Sometimes its useful to know what environment variables cron has to debug/troubleshoot something.
There used to be a page that had some nifty info on how to do this but it has gone offline. There’s a Wayback Machine link here buts its slow so I’m going to reproduce it here for convenience.
This is the scenario: you want to set a cron job and the script you want to use runs correctly when called from the command line, but when you run the same script with crontab, it does not work.
More than likely, this problem is caused by the default shell environment variables setup by crontab. Cron supplies a default (bare) environment for every shell:
HOME=user's-home-directory LOGNAME=user's-login-id PATH=/usr/bin:/usr/sbin:. SHELL=/usr/bin/sh
Here are a few solutions:
- Explicitly enter the needed environment variables.

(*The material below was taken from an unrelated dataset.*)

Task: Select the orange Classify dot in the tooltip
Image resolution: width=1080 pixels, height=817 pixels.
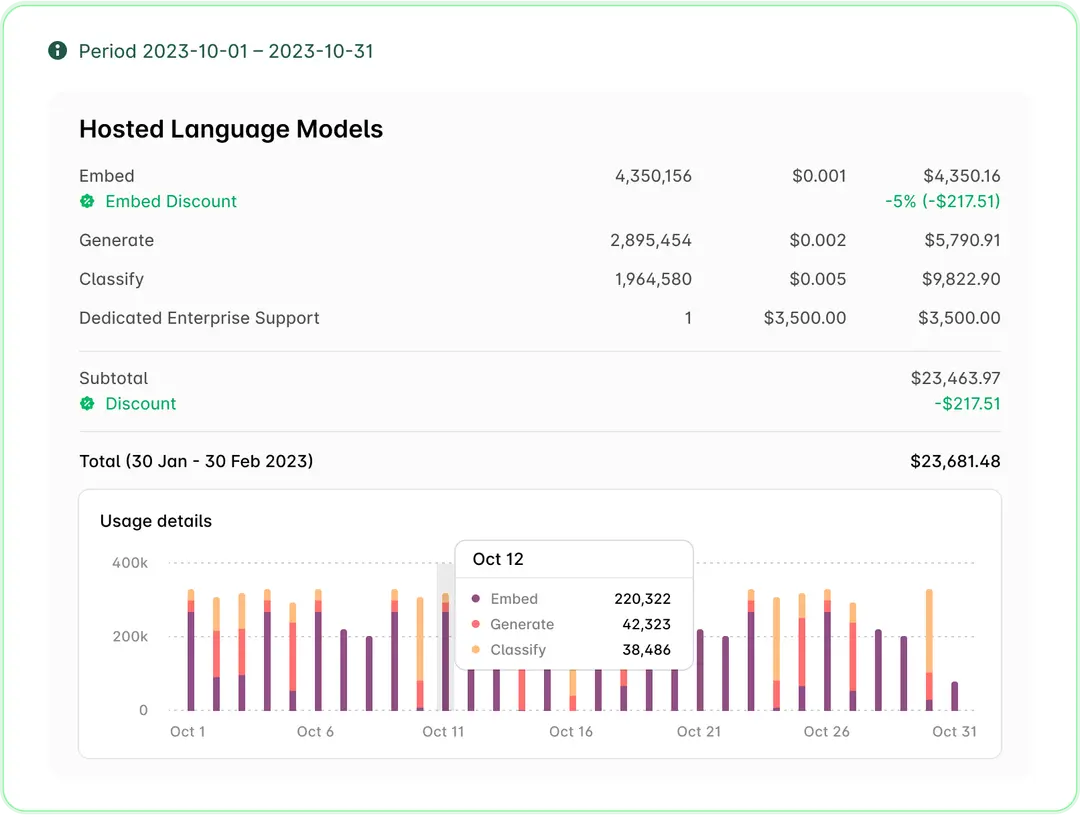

- Load your .profile in the crontab or in the script called by crontab.
- Use the absolute path for every command run in the script.
Here is a simple test to know exactly what variables are different, or even missing, in the crontab environment:
From the shell prompt, enter:
$ env > /tmp/myenv.log
Then set a cron job to do the same from the crontab.
$crontab -e * * * * * env > /tmp/crontabenv.log :wq
This line in the crontab will execute every minute, and store the environment variables in /tmp/crontabenv.log . diff both files to find the differences.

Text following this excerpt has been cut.